▸ WORK TO COMPLETE
Please give back only the lines below from the one containing "New Arrivals (223, 56)" to the one containing "luxury@celebrityowned.com (348, 1878)", each repeated word for word, both ends included.

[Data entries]
[Start of Attachment]

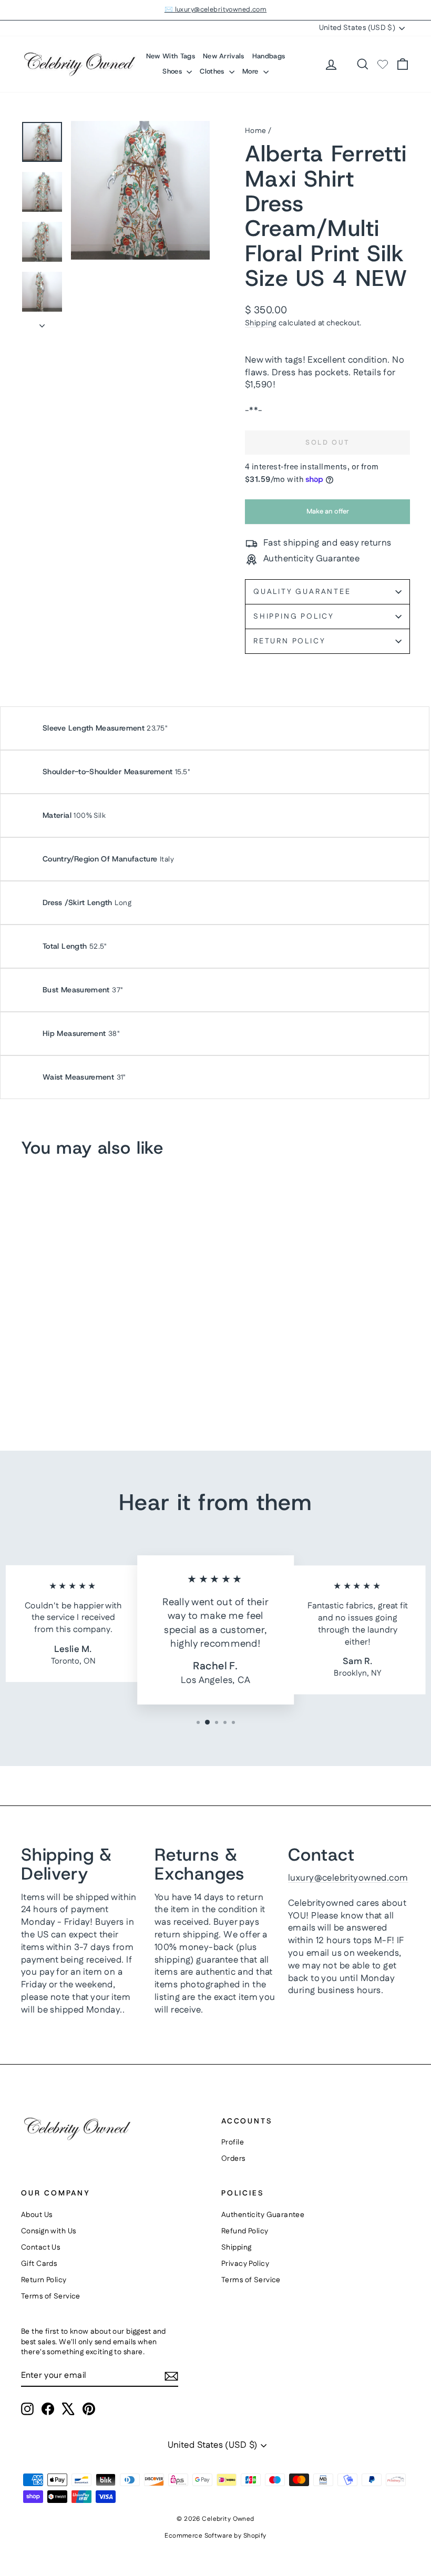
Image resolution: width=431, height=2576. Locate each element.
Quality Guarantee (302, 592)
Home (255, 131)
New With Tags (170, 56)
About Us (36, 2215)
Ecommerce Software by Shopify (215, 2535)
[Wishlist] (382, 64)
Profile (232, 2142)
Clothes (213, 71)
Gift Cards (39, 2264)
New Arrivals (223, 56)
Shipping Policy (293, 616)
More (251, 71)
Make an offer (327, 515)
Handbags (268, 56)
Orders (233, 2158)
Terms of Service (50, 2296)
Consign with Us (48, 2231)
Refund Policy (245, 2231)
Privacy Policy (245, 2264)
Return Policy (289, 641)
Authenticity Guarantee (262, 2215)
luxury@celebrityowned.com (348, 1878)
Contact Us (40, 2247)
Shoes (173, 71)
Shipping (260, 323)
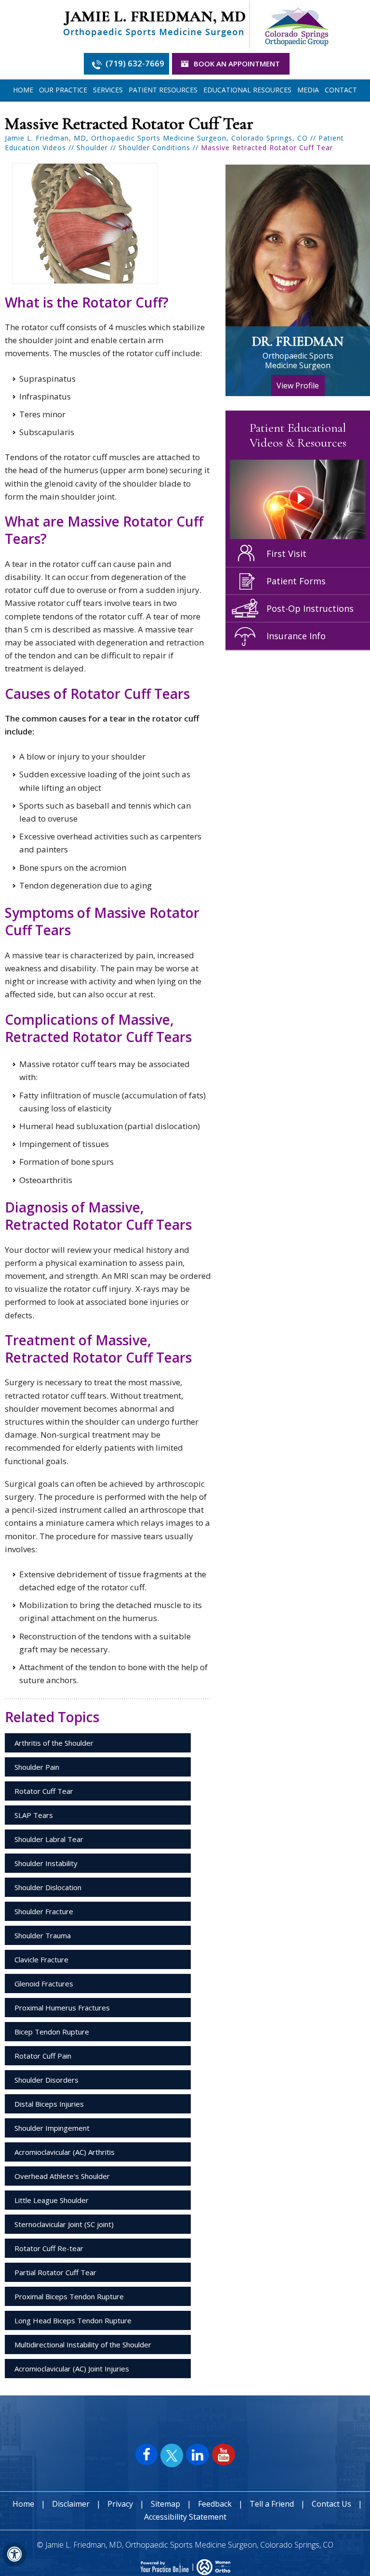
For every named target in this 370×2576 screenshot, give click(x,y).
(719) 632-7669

[End of Attachment]

▸ EXERCISE SOLUTION
New Arrivals (223, 56)
Shipping Policy (293, 616)
More (251, 71)
Make an offer (327, 515)
Handbags (268, 56)
Orders (233, 2158)
Terms of Service (50, 2296)
Consign with Us (48, 2231)
Refund Policy (245, 2231)
Privacy Policy (245, 2264)
Return Policy (289, 641)
Authenticity Guarantee (262, 2215)
luxury@celebrityowned.com (348, 1878)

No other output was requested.